**Data for the task**
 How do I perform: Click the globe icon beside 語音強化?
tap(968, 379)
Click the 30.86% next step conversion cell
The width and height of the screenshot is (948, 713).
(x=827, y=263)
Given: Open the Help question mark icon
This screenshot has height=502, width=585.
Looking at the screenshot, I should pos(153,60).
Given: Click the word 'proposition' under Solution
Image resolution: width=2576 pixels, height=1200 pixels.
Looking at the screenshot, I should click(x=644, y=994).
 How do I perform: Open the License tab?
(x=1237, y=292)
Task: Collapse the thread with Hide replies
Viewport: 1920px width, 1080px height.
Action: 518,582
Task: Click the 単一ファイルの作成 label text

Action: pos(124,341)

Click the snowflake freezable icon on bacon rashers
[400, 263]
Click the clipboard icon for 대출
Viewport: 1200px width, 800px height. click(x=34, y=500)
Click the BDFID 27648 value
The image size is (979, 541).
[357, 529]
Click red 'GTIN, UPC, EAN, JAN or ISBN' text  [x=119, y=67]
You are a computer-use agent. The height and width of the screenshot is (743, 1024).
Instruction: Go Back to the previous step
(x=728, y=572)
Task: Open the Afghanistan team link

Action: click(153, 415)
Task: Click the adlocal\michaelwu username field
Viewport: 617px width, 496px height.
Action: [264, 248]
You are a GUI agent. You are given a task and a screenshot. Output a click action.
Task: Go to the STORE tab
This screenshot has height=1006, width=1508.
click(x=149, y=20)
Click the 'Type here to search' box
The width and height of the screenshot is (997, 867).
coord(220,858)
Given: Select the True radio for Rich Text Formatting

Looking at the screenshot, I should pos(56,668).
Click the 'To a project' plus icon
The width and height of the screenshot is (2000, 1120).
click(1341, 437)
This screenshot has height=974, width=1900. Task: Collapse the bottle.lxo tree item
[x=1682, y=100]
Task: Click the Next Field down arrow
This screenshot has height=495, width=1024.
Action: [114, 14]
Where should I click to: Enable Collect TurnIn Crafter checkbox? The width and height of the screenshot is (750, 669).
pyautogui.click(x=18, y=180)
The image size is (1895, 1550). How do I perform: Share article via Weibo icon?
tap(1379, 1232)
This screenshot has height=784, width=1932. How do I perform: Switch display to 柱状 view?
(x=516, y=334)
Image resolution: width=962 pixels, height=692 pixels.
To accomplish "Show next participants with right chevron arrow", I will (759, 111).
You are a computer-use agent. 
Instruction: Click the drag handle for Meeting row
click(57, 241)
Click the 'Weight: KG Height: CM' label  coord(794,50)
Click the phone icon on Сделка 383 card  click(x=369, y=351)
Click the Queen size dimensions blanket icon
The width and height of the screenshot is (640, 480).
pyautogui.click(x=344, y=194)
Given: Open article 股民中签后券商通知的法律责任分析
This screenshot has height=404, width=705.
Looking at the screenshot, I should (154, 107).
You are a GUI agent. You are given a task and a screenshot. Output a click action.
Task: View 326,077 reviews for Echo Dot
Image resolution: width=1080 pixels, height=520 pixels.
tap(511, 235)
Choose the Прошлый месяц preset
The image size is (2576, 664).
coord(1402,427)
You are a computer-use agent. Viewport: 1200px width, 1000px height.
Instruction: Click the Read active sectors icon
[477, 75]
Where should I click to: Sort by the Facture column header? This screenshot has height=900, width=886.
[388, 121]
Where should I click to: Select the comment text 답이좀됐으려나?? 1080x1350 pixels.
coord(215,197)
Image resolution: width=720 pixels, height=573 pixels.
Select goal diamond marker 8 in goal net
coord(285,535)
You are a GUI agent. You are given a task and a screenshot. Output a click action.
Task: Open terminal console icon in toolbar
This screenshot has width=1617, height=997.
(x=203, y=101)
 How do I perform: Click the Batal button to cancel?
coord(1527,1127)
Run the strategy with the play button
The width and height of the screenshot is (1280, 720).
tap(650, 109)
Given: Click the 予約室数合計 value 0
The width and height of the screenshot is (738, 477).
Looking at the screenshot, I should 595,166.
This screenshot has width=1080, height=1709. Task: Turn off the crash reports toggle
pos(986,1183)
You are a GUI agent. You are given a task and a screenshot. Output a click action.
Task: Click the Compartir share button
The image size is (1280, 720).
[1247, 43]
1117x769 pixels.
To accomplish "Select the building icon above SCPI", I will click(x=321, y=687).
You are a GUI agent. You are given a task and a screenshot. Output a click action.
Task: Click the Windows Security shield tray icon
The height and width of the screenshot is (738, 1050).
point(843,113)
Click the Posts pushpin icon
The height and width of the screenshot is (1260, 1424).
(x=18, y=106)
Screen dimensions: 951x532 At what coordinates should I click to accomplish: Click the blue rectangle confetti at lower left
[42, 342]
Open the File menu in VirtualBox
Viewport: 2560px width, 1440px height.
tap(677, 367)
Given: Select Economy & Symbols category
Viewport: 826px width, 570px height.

**Work instruction**
All lines from the one with "The image size is (1280, 720)." to the end of the material above should be copied exactly, both ends included, and nothing else.

**Finished task**
The image size is (1280, 720).
[1247, 43]
1117x769 pixels.
To accomplish "Select the building icon above SCPI", I will click(x=321, y=687).
You are a GUI agent. You are given a task and a screenshot. Output a click action.
Task: Click the Windows Security shield tray icon
The height and width of the screenshot is (738, 1050).
point(843,113)
Click the Posts pushpin icon
The height and width of the screenshot is (1260, 1424).
(x=18, y=106)
Screen dimensions: 951x532 At what coordinates should I click to accomplish: Click the blue rectangle confetti at lower left
[42, 342]
Open the File menu in VirtualBox
Viewport: 2560px width, 1440px height.
tap(677, 367)
Given: Select Economy & Symbols category
Viewport: 826px width, 570px height.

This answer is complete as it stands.